## WHAT IS BEING ASKED
Continue the transcript about outcomes of the family and whānau support programmes, picking up after its last sentence.

## EXTRACTED TEXT
So service continuity can present itself in different ways and certainly the Children's Team, people that were interviewed, the family whānau that were interviewed as I come on to say they were particularly positive but they were waiting six, seven, eight, nine months to get a service.

So, some programme outcomes. All four highly valued by those that were asked. I was surprised how positive the Children's Team one was, to be honest. The majority of family whānau who were interviewed as part of the Children's Team evaluation described terms that equated to it being transformational. But Family Start, Social Workers in Schools, similarly some very, very positive feedback. Tended to be about the worker, not the programme. So that is maybe a useful caveat to keep in mind.

Strengthening Families, nobody was interviewed as part of that piece of work. We did have feedback forms from those stayed on for a planned final meeting but that was a minority of people that participated in that programme and where there were interviews, (Inaudible 22.42) were involved in the selection of interviewees so they weren't representative samples.

But nonetheless, some very positive feedback from family whānau and professionals as well. Professionals in these areas all seem to appreciate these particular services.

## DATA EXTRACTS
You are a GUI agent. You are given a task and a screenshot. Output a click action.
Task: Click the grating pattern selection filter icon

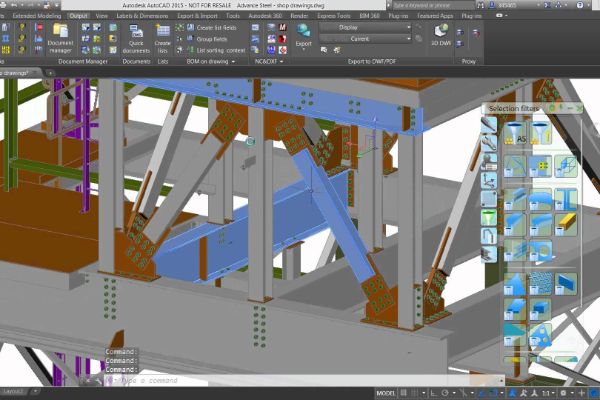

...

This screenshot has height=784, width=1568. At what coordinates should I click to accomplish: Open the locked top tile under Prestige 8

## ANSWER BOX
In this round we also got a lot of documented stories, and it's nice to see what people appreciated. How family whānau liked to be engaged with, what kinds of issues were being addressed, that kind of detail tends not to come through historically, so that was particularly good to see. There was limited quantitative evidence across these eight reports because most of them were either qualitative or mixed with a qualitative bias perhaps, so it will be good to see the Family Start Impact Evaluation that comes through soon.

There are, of course, the quantitative stuff come through from MSD 2016, 2017, 2018, so we had three quasi-experimental design studies, two on Social Workers in Schools and one on Family Start and some encouraging, positive material coming through from that, some statistically significant findings, one particularly encouraging result was in relation to sudden infant death, so it would be useful to see whether that's echoed in the next one. I think that's quite early days in terms of the use of the IDI and it was quite exploratory, I thought, but it would be useful to look at some of that material in the light of what's coming through just now.

Okay, some broad implications. There's firm foundations. I mean, these programmes are welcome by family whānau, welcome by professionals, we have staff within this building and in NGOs across the country, Partnering for Outcomes advisors with up to 20 years' experience of developing and delivering early intervention. My caveat is, it looks easy, but it ain't. It's very tricky to recalibrate all of these elements so that they work harmoniously together and I think if we look back, we can see historically where it has worked and where it hasn't worked and how learning has had to be continuously applied in a fast moving environment, particularly around whānau ora.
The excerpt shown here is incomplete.